Es posible que, en caso de ser candidato, usted pueda ganar las elecciones sin el concurso del presidente Leonel Fernández, pero aun así, no hay razones para creer que una estrategia electoral que apunte a la percepción de un alejamiento del Gobierno garantice esa victoria. Creo, por el contrario, que ese camino pedregoso conduciría a la derrota.
Usted goza de elevada estima pública, valioso activo político, que, sin embargo, no ofrece seguridad plena de que se convierta en incontenible caudal de votos, por lo que se requiere emplear las habilidades necesarias para unificar las fuentes electorales, sobre la base de un discurso unitario e incluyente.

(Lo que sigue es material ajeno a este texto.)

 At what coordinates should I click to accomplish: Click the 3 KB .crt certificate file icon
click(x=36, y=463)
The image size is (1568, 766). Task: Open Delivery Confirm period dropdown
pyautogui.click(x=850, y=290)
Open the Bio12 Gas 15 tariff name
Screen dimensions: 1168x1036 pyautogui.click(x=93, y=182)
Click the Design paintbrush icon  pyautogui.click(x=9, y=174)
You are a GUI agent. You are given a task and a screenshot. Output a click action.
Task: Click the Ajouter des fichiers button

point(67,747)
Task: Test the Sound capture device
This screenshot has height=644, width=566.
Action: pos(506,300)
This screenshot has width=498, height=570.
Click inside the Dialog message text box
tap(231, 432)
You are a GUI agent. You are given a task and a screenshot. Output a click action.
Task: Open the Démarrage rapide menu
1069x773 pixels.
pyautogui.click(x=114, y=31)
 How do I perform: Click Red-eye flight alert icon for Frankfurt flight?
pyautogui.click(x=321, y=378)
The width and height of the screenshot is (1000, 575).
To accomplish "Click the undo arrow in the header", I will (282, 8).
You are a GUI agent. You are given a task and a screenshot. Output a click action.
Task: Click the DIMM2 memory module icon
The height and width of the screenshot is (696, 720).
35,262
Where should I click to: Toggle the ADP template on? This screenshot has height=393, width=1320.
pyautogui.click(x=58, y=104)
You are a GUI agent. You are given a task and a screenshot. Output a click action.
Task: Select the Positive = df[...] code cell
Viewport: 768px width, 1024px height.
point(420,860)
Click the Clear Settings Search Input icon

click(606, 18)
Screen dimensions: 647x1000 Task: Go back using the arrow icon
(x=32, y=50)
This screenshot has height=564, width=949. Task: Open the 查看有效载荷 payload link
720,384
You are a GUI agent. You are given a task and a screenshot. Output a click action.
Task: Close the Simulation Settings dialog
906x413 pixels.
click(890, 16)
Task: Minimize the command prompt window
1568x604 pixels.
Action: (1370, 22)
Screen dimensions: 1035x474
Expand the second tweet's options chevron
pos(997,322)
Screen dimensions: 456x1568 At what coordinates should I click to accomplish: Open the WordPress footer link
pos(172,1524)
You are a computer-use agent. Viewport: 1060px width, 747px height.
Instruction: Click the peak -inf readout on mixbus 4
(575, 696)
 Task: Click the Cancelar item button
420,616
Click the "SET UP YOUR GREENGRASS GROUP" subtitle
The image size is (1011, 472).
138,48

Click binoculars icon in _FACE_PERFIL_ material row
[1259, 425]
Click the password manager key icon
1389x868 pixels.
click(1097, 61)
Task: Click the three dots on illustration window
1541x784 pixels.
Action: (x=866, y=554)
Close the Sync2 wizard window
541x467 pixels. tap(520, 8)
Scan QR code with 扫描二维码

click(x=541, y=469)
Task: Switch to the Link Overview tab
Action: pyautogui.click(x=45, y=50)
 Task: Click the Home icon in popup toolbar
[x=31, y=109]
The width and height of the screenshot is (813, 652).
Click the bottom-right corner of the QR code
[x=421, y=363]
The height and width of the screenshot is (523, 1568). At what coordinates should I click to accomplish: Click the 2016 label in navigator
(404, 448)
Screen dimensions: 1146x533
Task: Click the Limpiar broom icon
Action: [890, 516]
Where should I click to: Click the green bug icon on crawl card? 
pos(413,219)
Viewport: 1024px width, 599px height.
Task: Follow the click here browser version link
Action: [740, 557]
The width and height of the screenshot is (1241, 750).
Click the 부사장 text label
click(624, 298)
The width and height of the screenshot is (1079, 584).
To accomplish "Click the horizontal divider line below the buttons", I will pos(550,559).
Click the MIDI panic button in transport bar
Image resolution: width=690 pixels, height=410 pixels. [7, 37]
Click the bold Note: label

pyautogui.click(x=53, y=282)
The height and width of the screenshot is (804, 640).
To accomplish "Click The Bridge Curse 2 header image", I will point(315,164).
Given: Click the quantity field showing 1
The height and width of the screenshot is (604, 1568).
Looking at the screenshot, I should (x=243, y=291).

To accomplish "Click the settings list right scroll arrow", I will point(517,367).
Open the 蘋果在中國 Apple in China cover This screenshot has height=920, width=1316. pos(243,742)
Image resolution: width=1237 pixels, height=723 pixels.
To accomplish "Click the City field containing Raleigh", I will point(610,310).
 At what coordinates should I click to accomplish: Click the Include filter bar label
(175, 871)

Sus asesores, licenciado, no están en condiciones para obviar, anular u ocultar una realidad incontrastable: el doctor Fernández es el presidente y líder del PLD y, aunque juró ser árbitro imparcial, no ha renunciado a su obligación de defender su bien ganado liderazgo.
Por vía de mutuos amigos, le he transmitido preocupación por los dislates en que incurren dirigentes de su proyecto como los que llegaron a decir que con el dinero que el gobierno otorga al Despacho de la Primera Dama se resolverían los problemas del sector educativo, sin entender que para cumplir con 4% del PIB se requieren de 45 mil millones adicionales.
Usted tiene un buen programa de Gobierno, pero ese legajo de promesas tampoco garantiza el triunfo, menos cuando se enfatiza que se hará lo que nunca se ha hecho o que se remediará lo que mal se ha hecho, porque lo malo y lo bueno de este gobierno es también ganancia o pérdida de su persona y de todo el PLD.
En el epicentro de una crisis y sus terribles efectos sobre las cuentas nacionales, la gente vería mejor que usted convocara al sacrificio y que, como lo ha hecho, prometiera tender aun más las manos a los excluidos. Las promesas de hacer o no hacer se pierden en el circo electoral.
Aquí me detengo, por falta de espacio, por lo que me apresuro a exhortarle a que cultive la unidad interna, que reconozca el liderazgo del presidente Fernández, que destaque los aciertos de su gobierno, y que censure los desenfrenos de nuevos y viejos compañeros, porque, al fin y al cabo, usted aspira y tiene las mayores posibilidades de convertirse en el presidente de todos los dominicanos. Un abrazo.